Robina Institute of Criminal Law and Criminal Justice

Alessandro Corda Joins Faculty of Queen's University, Belfast School of Law

The Robina Institute is pleased to announce that Robina Institute Fellow in Comparative and Cross-National Justice System Studies, Alessandro Corda, has joined the faculty as a Lecturer (Assistant Professor) at Queen's University, Belfast School of Law in the United Kingdom.

While at the Robina Institute, Professor Corda focused his work on policies and practices regarding the front-end and the back-end of the criminal justice system in the U.S. and other Western jurisdictions. His primary research interests include criminal law and procedure, sentencing, comparative criminal justice and penal policy, sociology of punishment, criminal law theory, white-collar and corporate crime, and the impact of neuroscience on the administration of criminal law. Prior to joining the Robina Institute, he was a Visiting Researcher at Yale Law School and a Research Scholar at the Center for Research in Crime and Justice at NYU School of Law. He holds a J.D. summa cum laude from the University of Pavia School of Law (Italy), a Ph.D. in Law from the University of Pavia (completing a dissertation on the changes in sentencing laws and practices regarding antitrust offenses over time in four jurisdictions), and an LL.M. from NYU School of Law, where he was a recipient of the prestigious Hauser Global Scholarship. His work has been published (or is forthcoming) in leading law and criminal justice journals and book projects.

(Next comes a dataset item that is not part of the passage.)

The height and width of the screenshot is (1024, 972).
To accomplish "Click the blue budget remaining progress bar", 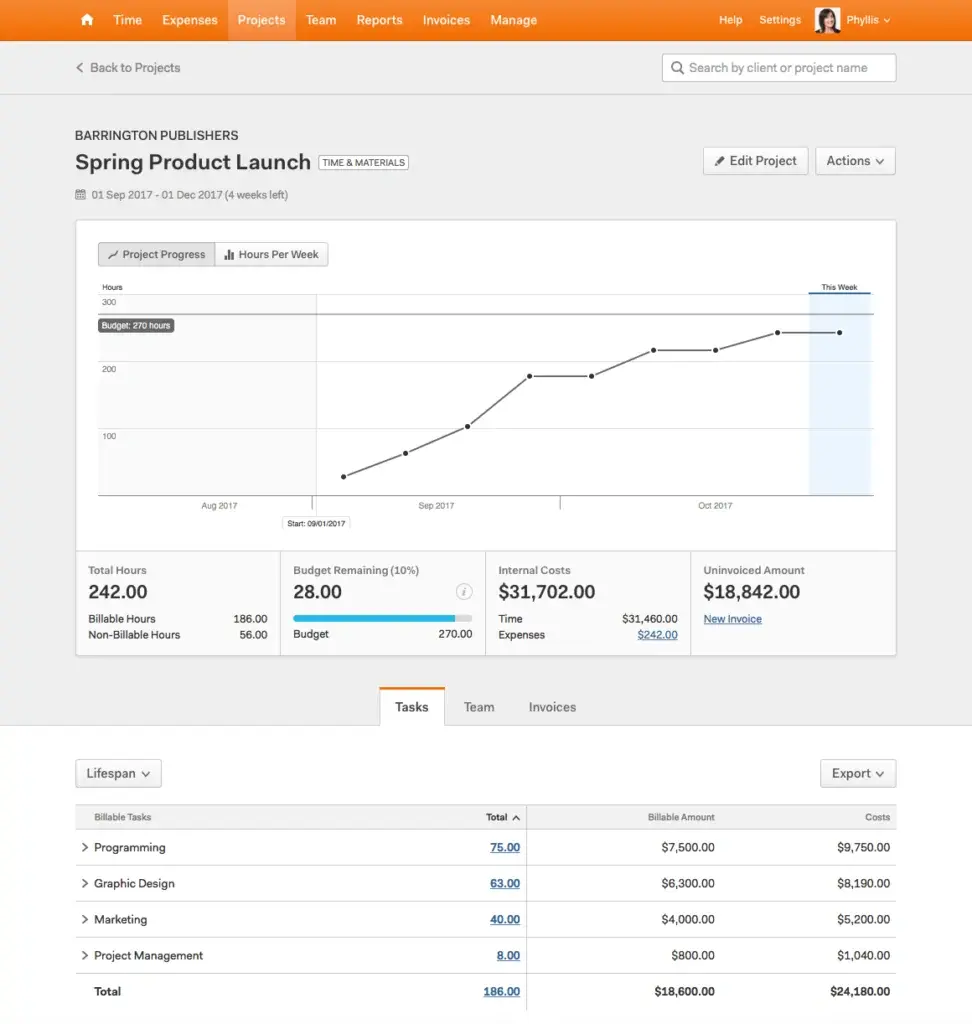I will tap(374, 618).
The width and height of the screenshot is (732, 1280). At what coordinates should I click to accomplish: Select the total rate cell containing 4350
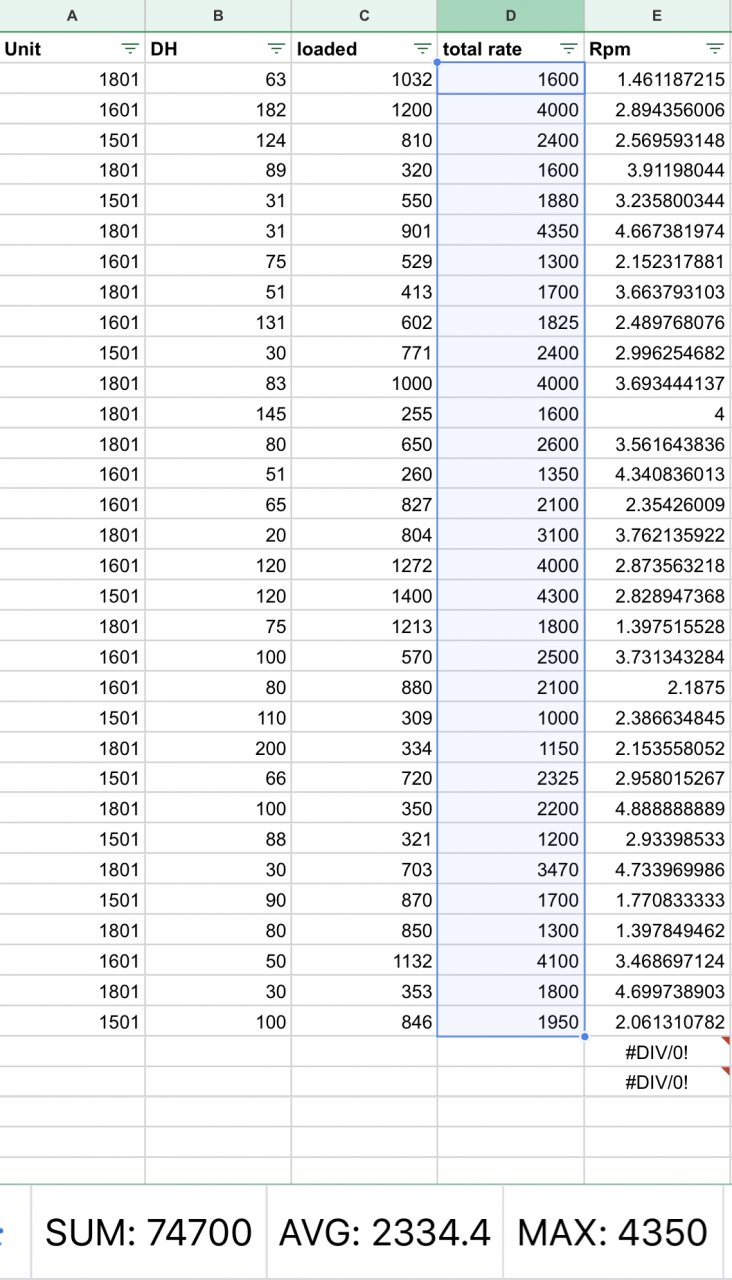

F​rom University of Minnesota Law School Professor Michael Tonry:

"Alessandro's high standards, creativity, and cosmopolitan air have inspired us all. As he leaves Minneapolis to continue a no doubt glorious career, some might now describe him as a Robina Fellow. Not too many years from now the senior Robina folk may be best known for having once been protégés of Alessandro Corda.​"​

Alessandro Corda was the author or co-author on several projects during his time at the Robina Institute, including comparative research on American Exceptionalism in probation and parole. He collaborated on the conference and forthcoming publication on American Exceptionalism in Crime and Punishment with Professor Kevin Reitz and on several volumes of Crime and Justice (University of Chicago Press) with Professor Michael Tonry. He published "Sentencing and Penal Policies in Italy, 1985–2015: The Tale of a Troubled Country​" in Crime and Justice in 2016.

​The Robina Institute wishes Professor Corda the best of luck in his new role and we are grateful for his many contributions to the Institute.